Betley is the man at the helm. Returning to Team Honda in 1997, he gradually ascended through the ranks, landing the position of Team Manager in 2013, right at a time when the factory squad was struggling to post consistent results. Betley jokes that he isn’t sure whether to be grateful for the opportunity or careful about what he has wished for all along.

“Maybe it’s both,” he says with a laugh.

But Betley and Team Honda are being fueled by hope, optimism, and a new attitude by Honda in Japan, which is providing levels of support to the U.S. supercross/motocross effort that surprisingly, has been missing for several seasons. The U.S. Team Honda squad is once again receiving full backing from HRC, and its importance cannot be underscored.

“When I started, in 1989, HRC was a big part of the race team, but they started to slowly transition out during the 1990s,” Betley says. “As we got into the 2000s we were becoming more self-sufficient with the team, as HRC became more and more focused on MotoGP. A lot of the financing went in that direction, so each [motocross] team—world GP and American motocross and supercross—began working on its own development, going forward. Well, it’s no secret that we have been lacking in wins since Ricky Carmichael left, and I think everybody has finally just realized we’re tired of losing. It is time to get this program back together and, hopefully, wake the sleeping giant.”
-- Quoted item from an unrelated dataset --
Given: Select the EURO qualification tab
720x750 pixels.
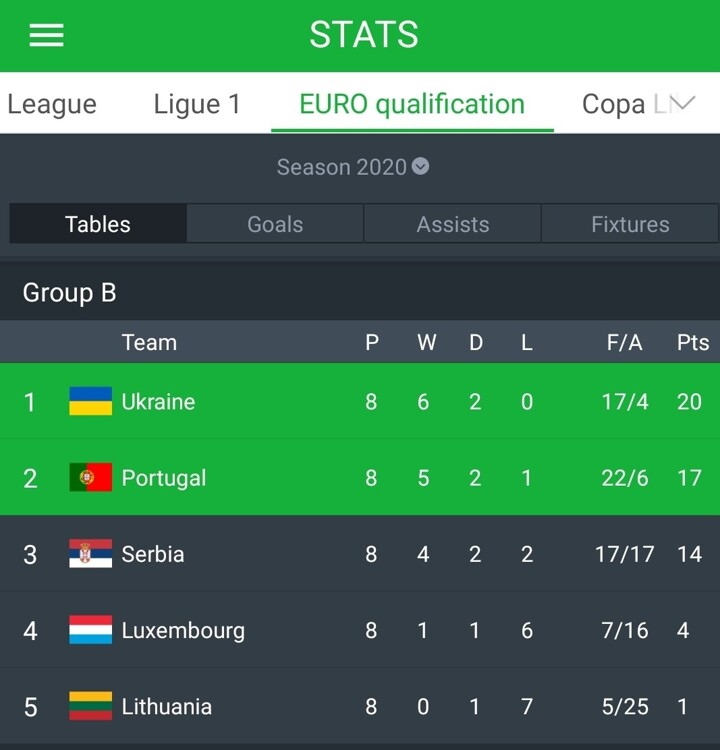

The HRC relationship is so much more than just a parts connection—the team already had that—it is full and immediate engineering support from the factory’s brightest racing minds.

Betley is optimistic that Tea Honda's close relationship with HRC will provide a huge boost to the factory racing program in 2015.
Betley is optimistic that Tea Honda’s close relationship with HRC will provide a huge boost to the factory racing program in 2015.
“I will give you an example,” Betley says. “Say we had a component problem or a rider request. In the past, we would send an email and a picture to HRC and say, “This is something that we need to be addressed. There was some support, but they were developing production bikes and [MotoGP] race bikes, and there would be a lag time. Now we have three or four permanent staff over here, and we may have up to 10 HRC engineers at the race at one time. If something should fail, they are there to witness it, they will know instantly how it failed and the response time is immediate. I’ve already seen people on the phone to Japan in the middle of the night, waking people up to say, ‘We need to fix this.’”

It couldn’t come at a better time, as the level competition in the U.S. has continued to rise to the point that it mimics the sport’s turbulent days in the 1970s and 80s, long before riders such as McGrath, Carmichael and Stewart began to dominate it via multiple wins and perfect seasons. In recent years, supercross and motocross fans have enjoyed seasons where multiple riders have a legitimate chance at winning each week. That hasn’t happened since the 1980s, when Honda was the dominant force that it aspires to be again. The main difference between the two eras is that, with the ever-rising costs associated with race budgets and rider salaries, fielding a five-rider team for supercross, as Honda did in the 1980s, isn’t practical.